Page excerpt:
• • • • •

Set up and operate the equipment to get TV and radio programmes out at the right time and without interruptions.

About skillsGetting in

About the job

Salary

Source: National Careers Service

Weekly

£385

Entry level

£962

Experienced

Monthly

£1,667

Entry level

£4,167

Experienced

Yearly

£20,000

Entry level

£50,000

Experienced

5,100

people are currently employed

High growth

200 more jobs in 5 years

These figures refer to this job and similar ones with comparable skills and qualifications. They only apply to Scotland. Source: Oxford Economics

What it's like

You would set up and operate the equipment to make sure TV and radio broadcasts go out to viewers and listeners at the right time.

You’d make sure that they can enjoy the programmes without any technical faults or interruptions and fix problems quickly if something goes wrong.

You might work on studio and outside broadcasts (OBs), post-production operations, and new media such as interactive TV and webcasts.

You might be directly involved in broadcasting programmes or you might focus on servicing the equipment.

• • • • •

Supplied records:
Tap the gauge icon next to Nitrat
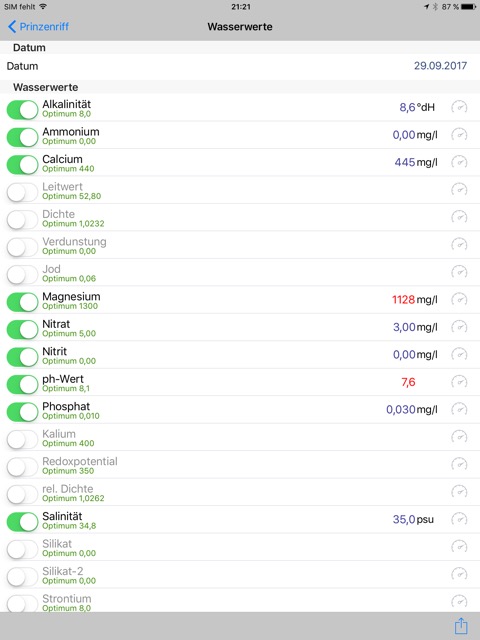Image resolution: width=480 pixels, height=640 pixels. point(459,327)
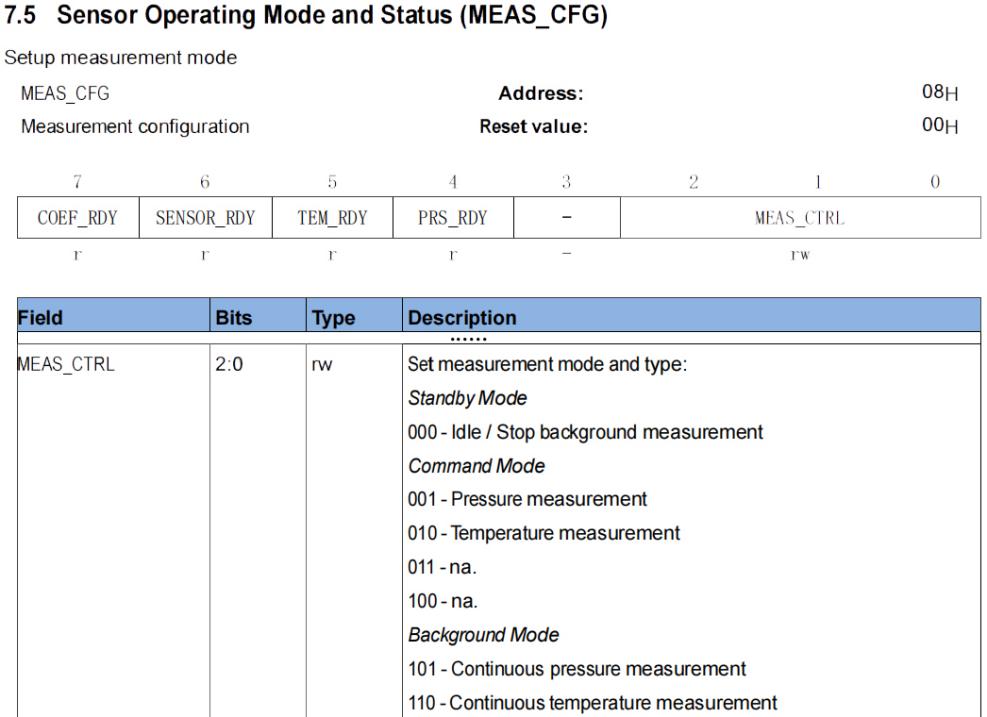Click the Type column header
Screen dimensions: 987x717
(x=332, y=319)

• • • • •

Short exercise 1:
Reproduce the part of the broadcast careers page starting at "High growth" and ending at "TV and webcasts.".
Short exercise 2:
According to the broadcast careers page, how many more jobs are expected in five years?
Short exercise 3:
Go on with the broadcast careers page, picking up after its final sentence.

Written response 1:
High growth

200 more jobs in 5 years

These figures refer to this job and similar ones with comparable skills and qualifications. They only apply to Scotland. Source: Oxford Economics

What it's like

You would set up and operate the equipment to make sure TV and radio broadcasts go out to viewers and listeners at the right time.

You’d make sure that they can enjoy the programmes without any technical faults or interruptions and fix problems quickly if something goes wrong.

You might work on studio and outside broadcasts (OBs), post-production operations, and new media such as interactive TV and webcasts.

Written response 2:
200 more jobs.

Written response 3:
You would:

  • Set up studio equipment for transmission and editing

  • Design and set up audio and video circuits

  • Install multimedia hardware, software and other digital broadcast technology systems

  • Set up and operate links between studios and OB units

  • Do vision mixing, which means editing programmes live as they are being transmitted or recorded

  • Test and service equipment

  • Find and repair technical faults as quickly as possible, with minimum loss of service

You would work as part of a team that can also include producers, studio managers and presenters.

Working with electrical equipment, you’d need to have a good awareness of health and safety in the workplace.

Hours

You would normally work around 40 hours a week. Shift work is common, including weekends and nights. You may need to work extra hours at short notice, particularly for news programmes.

Environment

You could work in recording studios, studio galleries, control rooms and maintenance workshops, and on outside broadcasts (OBs) in all weather conditions and locations.

Travel

Location work and outside broadcasts (OBs) could involve working away from home around the UK and possibly abroad.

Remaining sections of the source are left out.